Electronic monitoring offers some advantages over incarceration, but governments should also be aware of its limitations, law enforcement experts say.

Authorities use electronic monitoring to keep tabs on offenders who are under house arrest, in pretrial release or on parole. In some cases, electronic methods are used to monitor offenders’ movements within a prison complex. Another application is monitoring sex offenders after their release from prison. The Adam Walsh Child Protection and Safety Act, which President Bush signed into law July 2006, empowers the Justice Department to award grants to help state and local governments outfit sex offenders with electronic monitoring units.

Monitoring began in the mid-1980s with radio frequency identification systems that tracked an offender’s location.

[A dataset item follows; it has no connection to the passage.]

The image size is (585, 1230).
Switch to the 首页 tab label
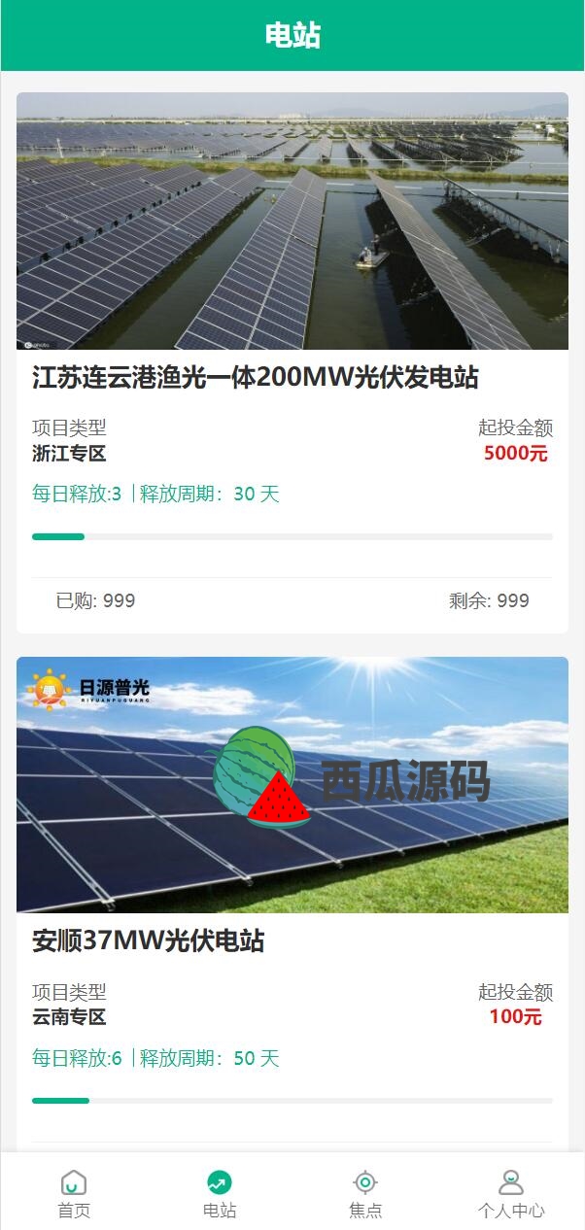[x=74, y=1211]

Such systems require offenders to wear an anklet fitted with an RFID transponder. The RFID anklet sends signals to an in-home monitoring unit. The unit is attached to phone lines to keep authorities aware of whether the offender is at home. If the offender is not within range of the receiver at the appropriate time, his/her absence is reported via the phone line to a computer that correction officials monitor.

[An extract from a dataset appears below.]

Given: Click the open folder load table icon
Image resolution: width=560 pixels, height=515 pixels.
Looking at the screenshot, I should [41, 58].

RFID receivers used in electronic monitoring —  at least in the case of BI, a company that helped pioneer electronic monitoring — use a standard RJ-11 phone jack. Starting in the late 1990s, monitoring vendors began to offer solutions that use Global Positioning System technology. This approach tracks offenders as they travel beyond their homes.

On the GPS side, improvements in digital cellular networks and greater GPS sensitivity have helped boost its use in managing offenders. Fewer than 2,000 offenders in the United States were monitored via GPS in 2000, said Jim Buck, senior product manager at BI. But now authorities use GPS to monitor as many as 12,000 to 16,000 offenders, Buck said. Nationwide, about 125,000 offenders are monitored electronically through GPS, RFID or a combination of the two.